石窯ができた

 天気がいいので、診療所から散歩に出ました。
 歩いて15分ほどのところにあるグループホーム「すみれⅢ」まで。車が通る町道ではなく、乳呑川という小川沿いの小道をたどります。川岸の柳が緑っぽくなり、綿のような若芽をたくさんつけていました。

 すみれⅢの前にクレーン車が見えました。
 小さな小屋の骨組みのような、屋根と4本柱の構造物を吊り降ろしています。物置か、それともあずま屋か。よく見ると小屋の下に土壁の丸いドームがありました。

 なんと石窯をつくっていたのです。
 この石窯、町内の老人ホームから持ってきました。寄付してもらったけれどぜんぜん使っていない、じゃあすみれに移して使おうということで持ってきました。
 老人ホームにはきっと、石窯を使う余裕なんてなかったんでしょうね。
 でもすみれはちがいます。これで火をおこしてピザを焼けば、オーブンで焼くよりずっと早い。しかもパン生地がパリッと焦げて、断然おいしい。

 人が集まる、おいしいものを食べる、楽しい時間が生まれる。その道具立てとしての石窯はグループホームすみれのコンセプトにぴったり、無理をしてでも使わなければいけません。

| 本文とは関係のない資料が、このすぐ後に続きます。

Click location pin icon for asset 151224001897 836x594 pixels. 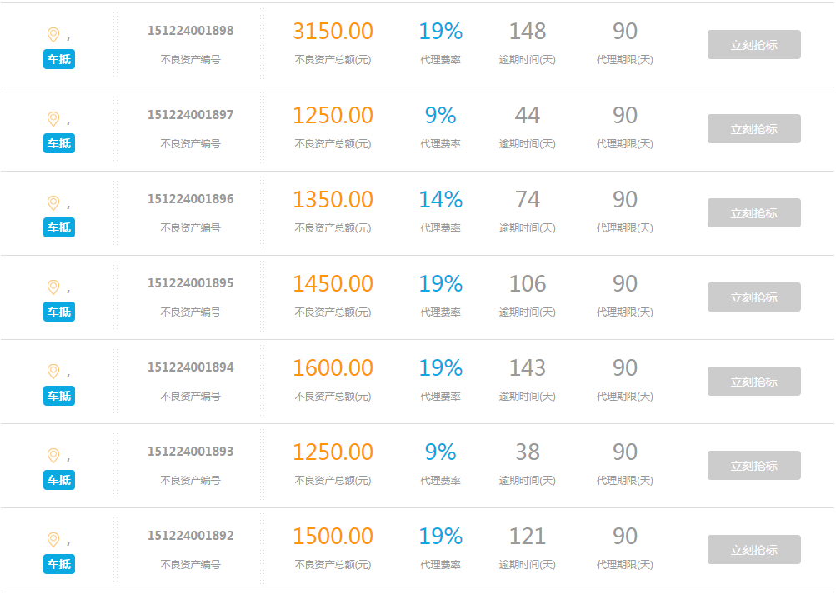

 石窯のすぐ後ろは山、水の流れる沢にヤチブキが咲いています。これもいっしょに食べればいい。アウトドアとピザ、健康野菜のパーティ。こういうしつらえが精神障害者のグループホームに備わっているなんて、ほかの町だったら考えられない。でもこれがひがし町診療所の流儀です。その流儀に引かれていろいろな人がやってくる。住民そっちのけで。

 当の住民は、とりえあず元気なようでした。
 先週もメンバーのひとりがワーカー相手にプチ爆発、すぐに仲直りしたとか。病気が重いメンバーは空腹だとやばいので、食べさせればいいとわかってきました。週1日しか泊まりに来なかったメンバーが、いまは週4,5日泊まれるようになっています。
 ホウレン草の農作業で途絶えていた住居ミーティングを、そろそろはじめようかと、きのうは久しぶりに住人3人でミニ・ミーティングをしました。
 今夜はビーフ・カレー、スタッフではなくメンバーがつくるそうです。

 そういう日々の暮らしのあれこれがちゃんと外に伝わってくる。それはたくさんのいろいろな人がすみれにやって来るからでしょう。すみれには人を引きつける力があります。石窯はその力をさらにパワーアップするでしょう。